Task to carry out: Among the lines below, how many have the word "agent"? The reply is that number alone.

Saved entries
******
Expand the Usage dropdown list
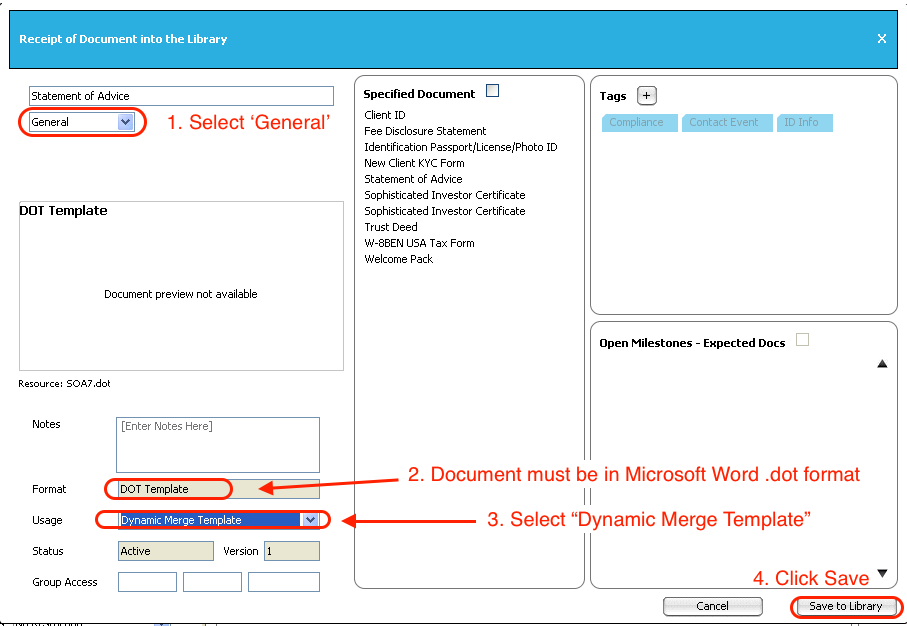 click(x=310, y=520)
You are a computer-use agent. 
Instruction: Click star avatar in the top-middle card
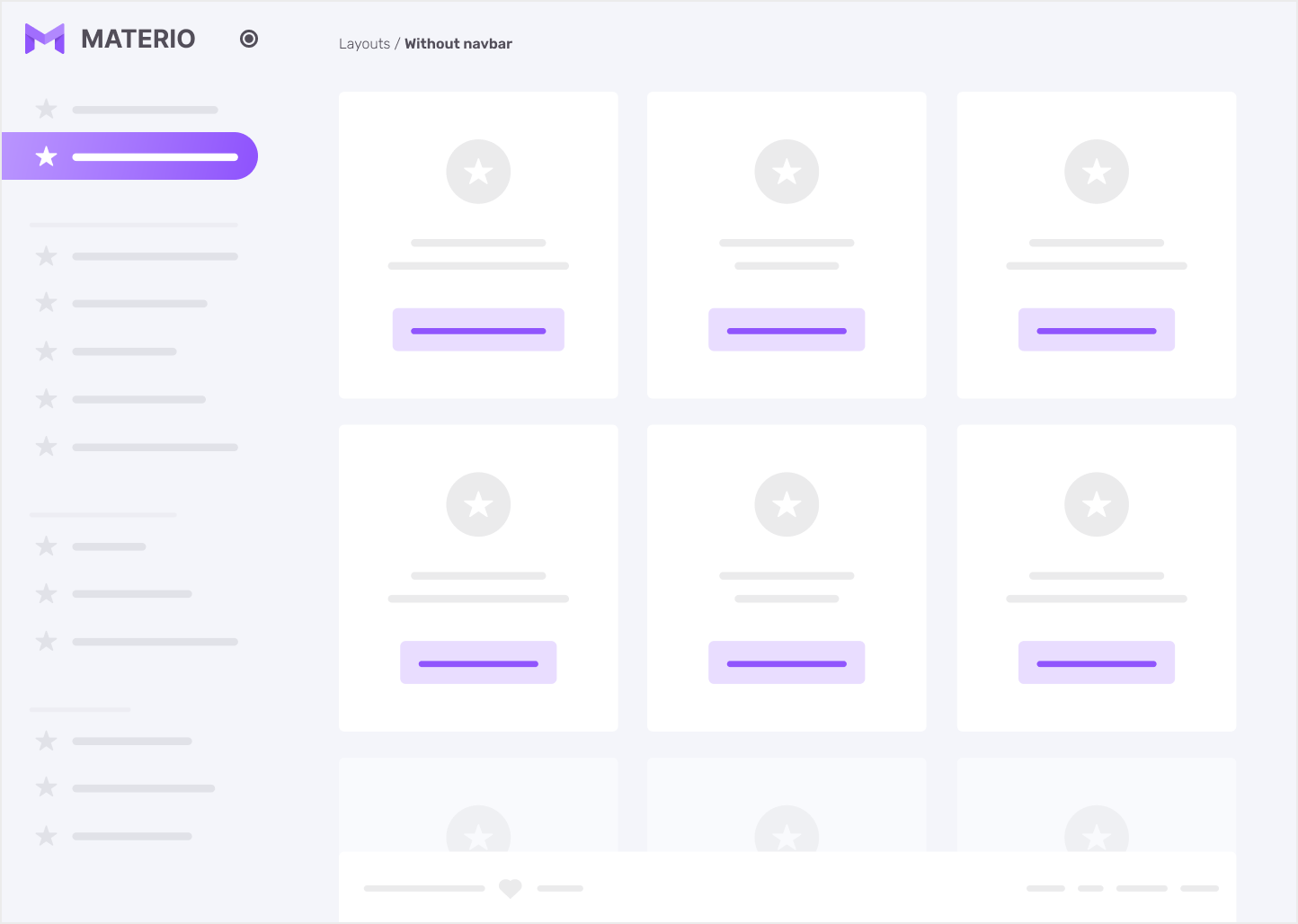[787, 172]
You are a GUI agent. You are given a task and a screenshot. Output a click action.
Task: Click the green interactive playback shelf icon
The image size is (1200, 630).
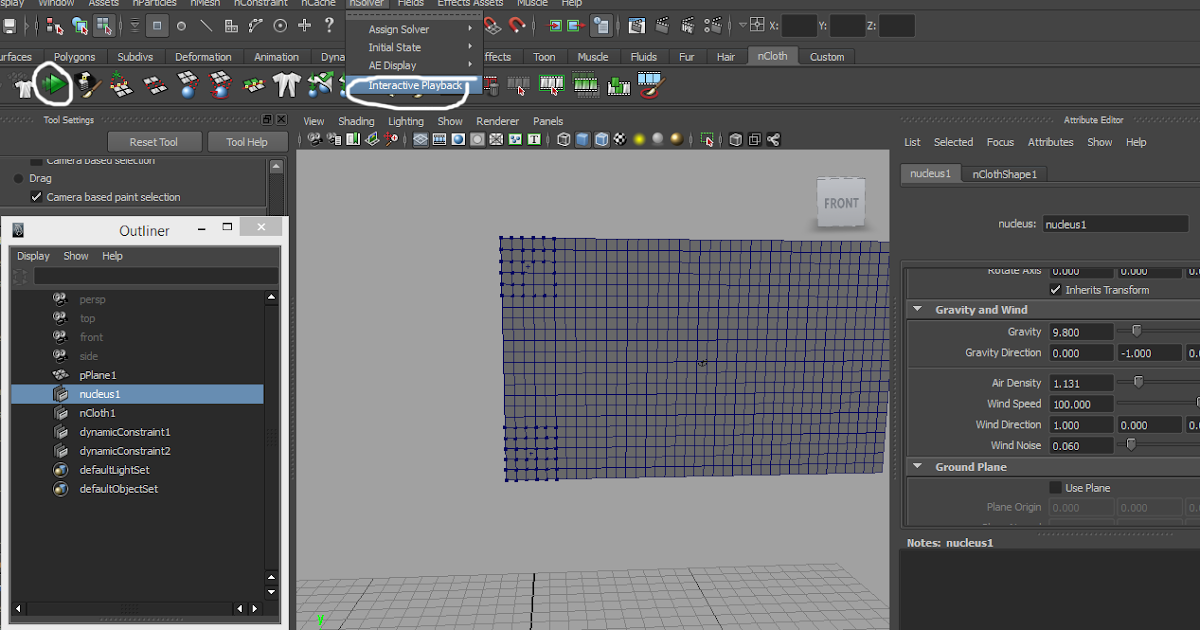point(54,85)
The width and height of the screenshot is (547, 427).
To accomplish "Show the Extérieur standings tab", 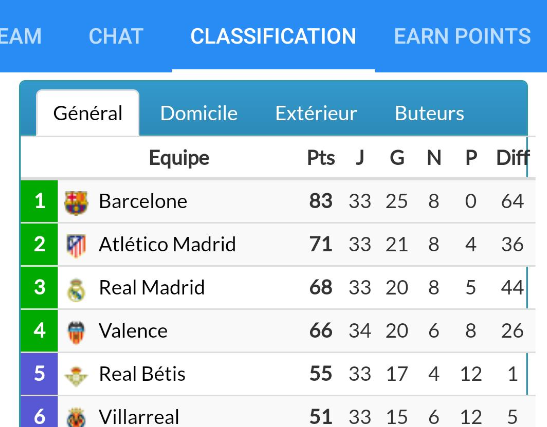I will click(316, 113).
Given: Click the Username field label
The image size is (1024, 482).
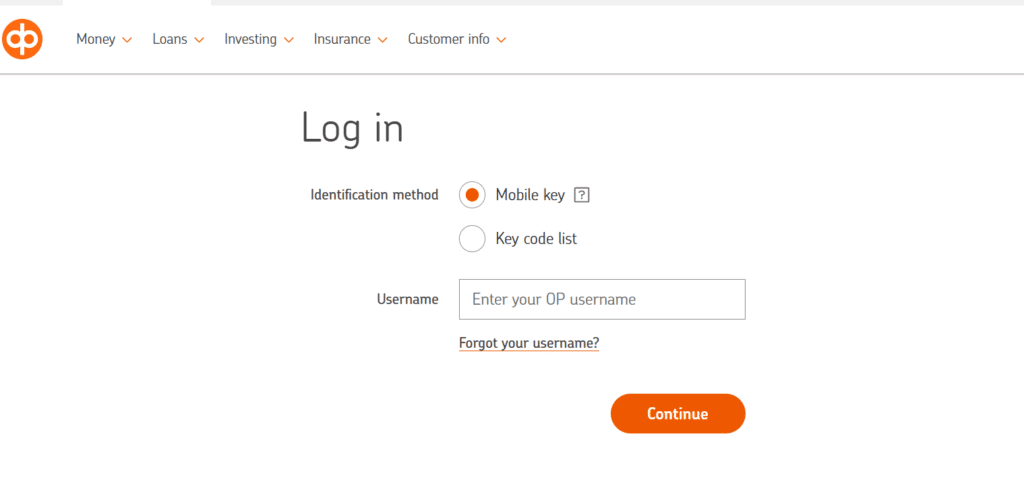Looking at the screenshot, I should [407, 299].
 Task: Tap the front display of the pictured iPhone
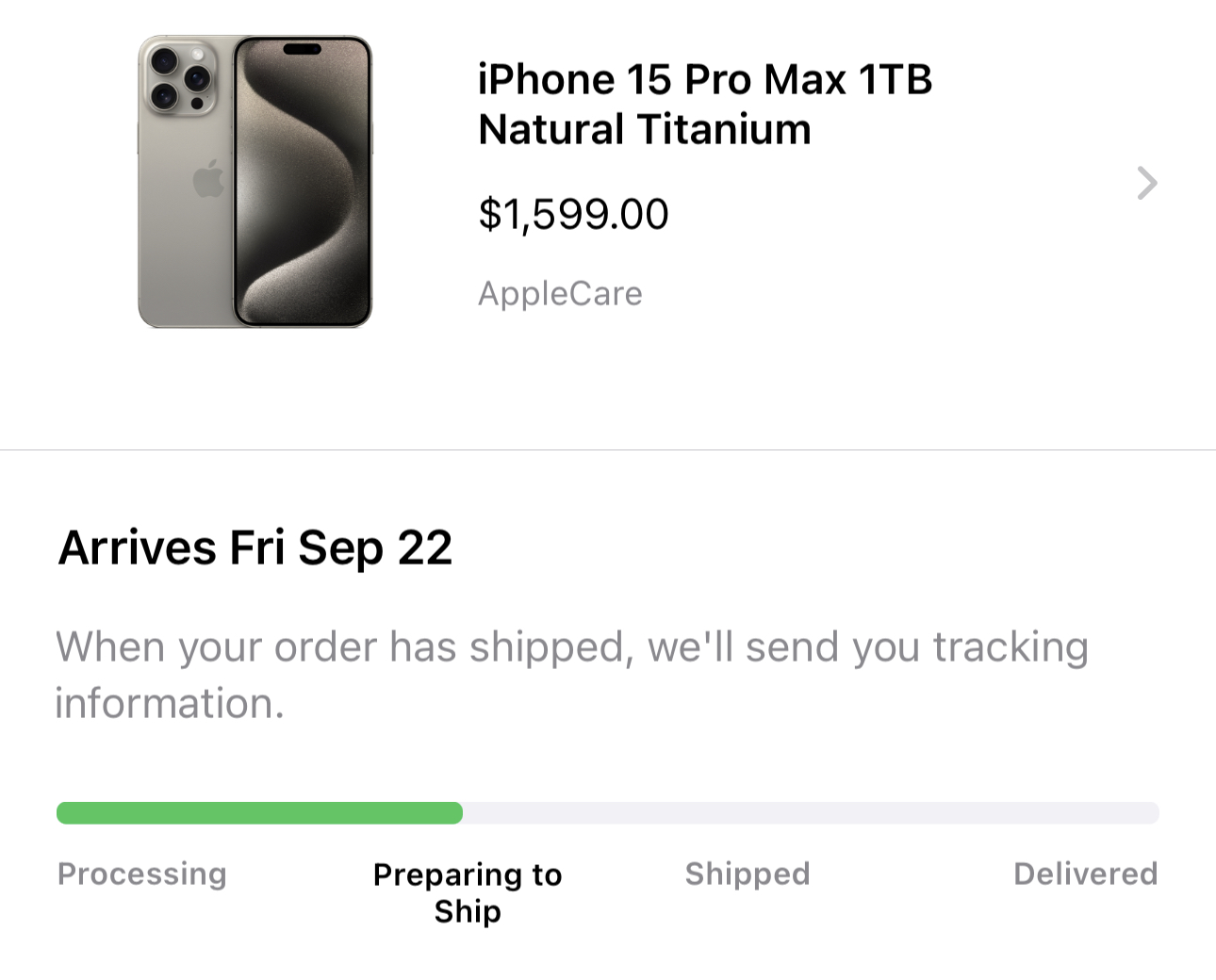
******
Solution to this problem: 2